US, Japan-Led Climate Pact Set to Offer Indonesia $15 Billion

The US, Japan and other countries will offer a climate finance deal worth as much as $20 billion to help Indonesia shift its coal-dominated power grid away from the polluting fossil fuel.

Details of an agreement will be announced during the Group of 20 meetings in Bali next week after talks between US President Joe Biden and Indonesian President Joko Widodo, Coordinating Maritime Affairs and Investment Minister Luhut Panjaitan said Friday. He confirmed an earlier Bloomberg News report that the deal will be at least $15 billion.

The “just energy transition partnership,” or JETP, pact with Japan, the US and others follows roughly a year of negotiations and could be announced as soon as Tuesday, according to people familiar with the plans, who asked not to be named because the details aren’t yet public.

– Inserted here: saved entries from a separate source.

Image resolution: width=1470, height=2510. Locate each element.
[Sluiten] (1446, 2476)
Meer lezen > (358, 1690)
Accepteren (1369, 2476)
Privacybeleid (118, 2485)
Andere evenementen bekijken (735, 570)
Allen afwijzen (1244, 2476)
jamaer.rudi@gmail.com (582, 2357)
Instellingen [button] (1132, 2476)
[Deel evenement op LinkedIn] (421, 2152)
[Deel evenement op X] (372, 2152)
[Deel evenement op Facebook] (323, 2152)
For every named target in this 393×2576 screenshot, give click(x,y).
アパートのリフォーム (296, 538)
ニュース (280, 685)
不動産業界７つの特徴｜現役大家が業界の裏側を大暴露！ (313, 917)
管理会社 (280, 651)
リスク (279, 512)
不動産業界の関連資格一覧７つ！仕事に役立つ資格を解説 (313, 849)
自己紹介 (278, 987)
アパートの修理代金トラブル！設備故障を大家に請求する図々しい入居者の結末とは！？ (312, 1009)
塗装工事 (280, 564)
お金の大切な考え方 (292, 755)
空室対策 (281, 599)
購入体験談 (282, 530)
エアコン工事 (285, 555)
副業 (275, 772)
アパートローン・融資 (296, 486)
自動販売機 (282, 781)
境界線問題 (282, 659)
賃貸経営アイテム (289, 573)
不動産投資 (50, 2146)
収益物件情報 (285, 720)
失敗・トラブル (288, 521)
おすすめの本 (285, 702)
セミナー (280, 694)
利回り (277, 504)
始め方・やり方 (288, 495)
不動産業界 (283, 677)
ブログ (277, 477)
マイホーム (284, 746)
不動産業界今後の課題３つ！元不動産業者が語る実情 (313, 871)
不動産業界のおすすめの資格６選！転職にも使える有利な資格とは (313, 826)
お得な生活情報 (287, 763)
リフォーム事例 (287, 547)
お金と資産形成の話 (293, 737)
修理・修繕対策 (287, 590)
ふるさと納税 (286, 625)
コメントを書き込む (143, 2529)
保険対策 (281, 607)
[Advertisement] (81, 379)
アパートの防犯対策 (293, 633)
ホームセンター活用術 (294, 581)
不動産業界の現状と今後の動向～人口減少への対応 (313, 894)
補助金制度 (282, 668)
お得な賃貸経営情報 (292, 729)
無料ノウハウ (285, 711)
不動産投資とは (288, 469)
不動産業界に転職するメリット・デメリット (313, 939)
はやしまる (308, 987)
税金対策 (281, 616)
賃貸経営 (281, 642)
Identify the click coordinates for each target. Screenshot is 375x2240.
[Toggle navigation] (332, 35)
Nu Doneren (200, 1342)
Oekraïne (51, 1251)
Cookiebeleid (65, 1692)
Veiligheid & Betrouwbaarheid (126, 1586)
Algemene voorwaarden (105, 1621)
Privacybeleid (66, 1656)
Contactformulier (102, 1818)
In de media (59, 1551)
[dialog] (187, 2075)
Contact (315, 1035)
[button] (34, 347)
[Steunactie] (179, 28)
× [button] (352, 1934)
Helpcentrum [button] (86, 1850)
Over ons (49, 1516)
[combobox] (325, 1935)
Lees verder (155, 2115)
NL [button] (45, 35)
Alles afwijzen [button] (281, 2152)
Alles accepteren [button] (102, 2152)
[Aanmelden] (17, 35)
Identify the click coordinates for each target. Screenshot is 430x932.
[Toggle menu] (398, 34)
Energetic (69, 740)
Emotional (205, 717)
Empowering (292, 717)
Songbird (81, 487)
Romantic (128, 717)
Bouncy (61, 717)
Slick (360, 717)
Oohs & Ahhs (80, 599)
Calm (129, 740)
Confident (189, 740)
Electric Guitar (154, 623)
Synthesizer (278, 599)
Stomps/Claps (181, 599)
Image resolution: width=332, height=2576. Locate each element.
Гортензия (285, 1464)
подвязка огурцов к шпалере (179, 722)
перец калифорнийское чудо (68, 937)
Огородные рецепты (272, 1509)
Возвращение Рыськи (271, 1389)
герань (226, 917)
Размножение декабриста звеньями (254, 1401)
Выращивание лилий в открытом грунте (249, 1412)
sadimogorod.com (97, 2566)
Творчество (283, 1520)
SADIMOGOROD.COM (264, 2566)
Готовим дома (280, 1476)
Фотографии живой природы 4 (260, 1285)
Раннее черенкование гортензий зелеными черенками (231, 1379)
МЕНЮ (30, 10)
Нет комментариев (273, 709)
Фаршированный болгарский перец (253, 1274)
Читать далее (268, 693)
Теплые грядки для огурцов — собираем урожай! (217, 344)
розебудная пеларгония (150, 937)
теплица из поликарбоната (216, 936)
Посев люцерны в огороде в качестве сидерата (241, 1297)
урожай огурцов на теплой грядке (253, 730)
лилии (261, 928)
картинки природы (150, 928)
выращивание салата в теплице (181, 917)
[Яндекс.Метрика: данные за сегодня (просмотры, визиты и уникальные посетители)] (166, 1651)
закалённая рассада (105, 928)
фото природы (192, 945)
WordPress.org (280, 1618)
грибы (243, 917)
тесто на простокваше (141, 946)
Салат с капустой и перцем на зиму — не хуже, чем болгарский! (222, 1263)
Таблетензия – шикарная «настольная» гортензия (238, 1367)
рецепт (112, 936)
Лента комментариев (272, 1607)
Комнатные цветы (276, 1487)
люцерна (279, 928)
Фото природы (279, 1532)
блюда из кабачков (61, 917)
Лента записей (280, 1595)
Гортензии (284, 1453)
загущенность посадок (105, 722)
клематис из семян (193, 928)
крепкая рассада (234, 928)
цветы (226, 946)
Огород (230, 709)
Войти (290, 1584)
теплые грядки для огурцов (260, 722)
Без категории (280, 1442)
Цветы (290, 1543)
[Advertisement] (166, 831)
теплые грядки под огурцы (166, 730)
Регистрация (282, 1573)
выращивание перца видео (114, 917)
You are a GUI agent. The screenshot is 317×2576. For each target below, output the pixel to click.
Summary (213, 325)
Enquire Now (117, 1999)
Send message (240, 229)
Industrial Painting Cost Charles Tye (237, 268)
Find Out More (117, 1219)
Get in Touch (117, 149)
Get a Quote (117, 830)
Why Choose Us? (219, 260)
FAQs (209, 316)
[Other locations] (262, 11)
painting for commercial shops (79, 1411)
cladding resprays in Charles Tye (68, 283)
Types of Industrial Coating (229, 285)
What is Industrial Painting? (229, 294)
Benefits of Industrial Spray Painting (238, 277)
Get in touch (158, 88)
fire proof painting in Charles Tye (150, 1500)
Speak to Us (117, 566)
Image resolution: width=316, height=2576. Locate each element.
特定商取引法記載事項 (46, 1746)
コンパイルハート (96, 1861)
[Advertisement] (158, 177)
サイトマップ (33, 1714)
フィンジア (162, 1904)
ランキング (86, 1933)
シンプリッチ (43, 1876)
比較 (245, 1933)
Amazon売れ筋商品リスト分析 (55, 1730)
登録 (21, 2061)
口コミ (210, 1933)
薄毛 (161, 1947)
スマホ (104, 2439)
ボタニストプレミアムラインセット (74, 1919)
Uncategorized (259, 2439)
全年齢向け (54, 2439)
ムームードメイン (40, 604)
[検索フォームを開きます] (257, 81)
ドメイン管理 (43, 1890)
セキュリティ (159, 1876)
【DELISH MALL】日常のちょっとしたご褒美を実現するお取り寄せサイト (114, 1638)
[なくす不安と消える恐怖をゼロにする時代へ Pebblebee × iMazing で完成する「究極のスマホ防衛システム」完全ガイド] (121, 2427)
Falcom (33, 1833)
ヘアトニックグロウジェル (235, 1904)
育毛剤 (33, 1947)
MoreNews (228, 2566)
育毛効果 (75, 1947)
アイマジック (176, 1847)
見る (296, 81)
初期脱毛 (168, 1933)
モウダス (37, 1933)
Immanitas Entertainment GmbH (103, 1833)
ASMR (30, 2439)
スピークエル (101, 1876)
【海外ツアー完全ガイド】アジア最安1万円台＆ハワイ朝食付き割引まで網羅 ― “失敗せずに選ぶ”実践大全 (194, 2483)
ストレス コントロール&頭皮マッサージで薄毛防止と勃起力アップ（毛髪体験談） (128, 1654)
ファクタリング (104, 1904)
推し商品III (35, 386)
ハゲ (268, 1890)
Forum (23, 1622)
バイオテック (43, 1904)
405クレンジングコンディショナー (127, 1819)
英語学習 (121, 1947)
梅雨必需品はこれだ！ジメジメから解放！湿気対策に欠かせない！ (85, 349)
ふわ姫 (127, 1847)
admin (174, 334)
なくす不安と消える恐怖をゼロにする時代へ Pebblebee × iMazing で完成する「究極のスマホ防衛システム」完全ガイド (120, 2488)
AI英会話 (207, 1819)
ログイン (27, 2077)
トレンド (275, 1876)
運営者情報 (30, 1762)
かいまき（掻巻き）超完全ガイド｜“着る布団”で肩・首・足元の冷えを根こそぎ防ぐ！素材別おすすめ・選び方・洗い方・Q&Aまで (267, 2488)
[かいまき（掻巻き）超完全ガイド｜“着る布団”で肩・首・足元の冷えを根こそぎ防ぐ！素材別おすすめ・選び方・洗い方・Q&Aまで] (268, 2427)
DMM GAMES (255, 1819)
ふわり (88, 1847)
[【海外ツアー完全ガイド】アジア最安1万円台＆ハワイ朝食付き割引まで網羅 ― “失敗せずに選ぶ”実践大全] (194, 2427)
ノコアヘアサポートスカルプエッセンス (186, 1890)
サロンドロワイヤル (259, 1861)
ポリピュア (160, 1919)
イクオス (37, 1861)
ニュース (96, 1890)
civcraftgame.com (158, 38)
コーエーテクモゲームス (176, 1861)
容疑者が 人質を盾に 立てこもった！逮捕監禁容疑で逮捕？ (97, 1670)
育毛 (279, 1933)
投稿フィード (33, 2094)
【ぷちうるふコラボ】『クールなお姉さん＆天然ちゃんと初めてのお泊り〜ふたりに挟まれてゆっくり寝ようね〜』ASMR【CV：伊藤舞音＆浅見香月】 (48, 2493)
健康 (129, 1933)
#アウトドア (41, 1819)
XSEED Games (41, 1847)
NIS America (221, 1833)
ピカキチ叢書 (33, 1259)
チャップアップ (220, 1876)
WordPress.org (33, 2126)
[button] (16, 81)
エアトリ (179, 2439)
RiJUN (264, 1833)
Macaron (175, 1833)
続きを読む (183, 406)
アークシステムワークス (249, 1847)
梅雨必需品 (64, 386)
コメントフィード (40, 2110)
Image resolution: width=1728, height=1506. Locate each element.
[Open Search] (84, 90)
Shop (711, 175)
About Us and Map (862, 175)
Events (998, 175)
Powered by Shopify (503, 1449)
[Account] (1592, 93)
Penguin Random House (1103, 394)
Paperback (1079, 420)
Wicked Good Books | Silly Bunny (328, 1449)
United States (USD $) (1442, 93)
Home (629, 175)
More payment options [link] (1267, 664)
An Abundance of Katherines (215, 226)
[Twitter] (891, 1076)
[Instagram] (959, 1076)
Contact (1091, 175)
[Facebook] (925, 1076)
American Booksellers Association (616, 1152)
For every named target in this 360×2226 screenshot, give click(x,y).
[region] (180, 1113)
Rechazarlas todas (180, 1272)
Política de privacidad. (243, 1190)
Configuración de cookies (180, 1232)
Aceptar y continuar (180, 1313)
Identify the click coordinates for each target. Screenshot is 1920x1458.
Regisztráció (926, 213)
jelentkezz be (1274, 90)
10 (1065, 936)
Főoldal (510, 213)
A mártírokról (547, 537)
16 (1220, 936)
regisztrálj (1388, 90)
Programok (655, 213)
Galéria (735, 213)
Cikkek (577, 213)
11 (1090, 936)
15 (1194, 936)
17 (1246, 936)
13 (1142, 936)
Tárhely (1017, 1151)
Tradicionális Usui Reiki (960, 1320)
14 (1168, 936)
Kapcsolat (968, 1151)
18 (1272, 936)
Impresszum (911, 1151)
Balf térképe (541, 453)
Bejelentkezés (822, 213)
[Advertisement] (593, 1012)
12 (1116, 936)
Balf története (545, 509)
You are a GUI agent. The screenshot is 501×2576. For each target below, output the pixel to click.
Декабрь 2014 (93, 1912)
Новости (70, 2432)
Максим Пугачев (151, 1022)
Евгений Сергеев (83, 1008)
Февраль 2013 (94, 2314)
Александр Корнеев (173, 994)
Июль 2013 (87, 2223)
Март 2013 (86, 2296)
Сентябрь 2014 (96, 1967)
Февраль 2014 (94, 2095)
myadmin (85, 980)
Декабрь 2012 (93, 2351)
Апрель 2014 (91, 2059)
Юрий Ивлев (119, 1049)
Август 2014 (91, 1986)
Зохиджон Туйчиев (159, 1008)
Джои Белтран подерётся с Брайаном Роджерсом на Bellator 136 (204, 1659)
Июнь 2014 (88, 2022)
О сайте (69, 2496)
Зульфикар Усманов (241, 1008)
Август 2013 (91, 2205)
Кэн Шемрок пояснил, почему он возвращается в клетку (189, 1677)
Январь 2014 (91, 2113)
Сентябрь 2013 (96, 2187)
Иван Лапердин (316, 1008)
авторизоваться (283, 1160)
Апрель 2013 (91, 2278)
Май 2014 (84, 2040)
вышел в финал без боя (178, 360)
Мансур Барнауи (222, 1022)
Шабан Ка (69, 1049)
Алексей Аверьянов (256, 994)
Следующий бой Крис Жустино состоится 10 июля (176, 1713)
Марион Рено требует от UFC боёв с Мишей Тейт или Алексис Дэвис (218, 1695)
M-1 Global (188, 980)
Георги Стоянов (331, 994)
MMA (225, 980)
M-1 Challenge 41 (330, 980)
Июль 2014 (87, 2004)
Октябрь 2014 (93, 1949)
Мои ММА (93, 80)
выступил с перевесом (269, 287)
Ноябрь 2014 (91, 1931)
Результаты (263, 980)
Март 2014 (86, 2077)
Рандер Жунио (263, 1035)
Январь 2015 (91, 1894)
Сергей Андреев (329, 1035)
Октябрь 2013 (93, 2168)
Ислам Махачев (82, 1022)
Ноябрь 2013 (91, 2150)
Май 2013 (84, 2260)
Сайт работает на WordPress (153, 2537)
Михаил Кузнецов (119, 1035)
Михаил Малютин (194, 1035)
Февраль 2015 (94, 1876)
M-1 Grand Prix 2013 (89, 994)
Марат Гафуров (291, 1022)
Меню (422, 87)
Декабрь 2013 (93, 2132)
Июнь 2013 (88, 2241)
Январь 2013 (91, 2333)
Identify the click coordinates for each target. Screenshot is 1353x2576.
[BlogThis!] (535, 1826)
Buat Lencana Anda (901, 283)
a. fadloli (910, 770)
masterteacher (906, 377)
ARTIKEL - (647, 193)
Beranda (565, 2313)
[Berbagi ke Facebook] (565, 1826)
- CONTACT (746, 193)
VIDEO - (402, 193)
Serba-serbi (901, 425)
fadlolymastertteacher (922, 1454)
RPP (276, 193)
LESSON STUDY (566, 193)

A spokesperson for the US Treasury Department and Japan’s finance ministry declined to comment.

Tugboats guide barges transporting coal on Mahakam River in Samarinda, East Kalimantan, Indonesia, on Wednesday, Oct. 13, 2021. Coal prices are likely to remain high after soaring to new records on strengthening power demand and challenges in key supplier nations, according to a major Australian producer.

The deal would enable Indonesia to accelerate efforts to shutter excess fossil fuel generation capacity, and to limit its pipeline of coal power projects, factors that are currently thwarting the development of renewable energy, the people said.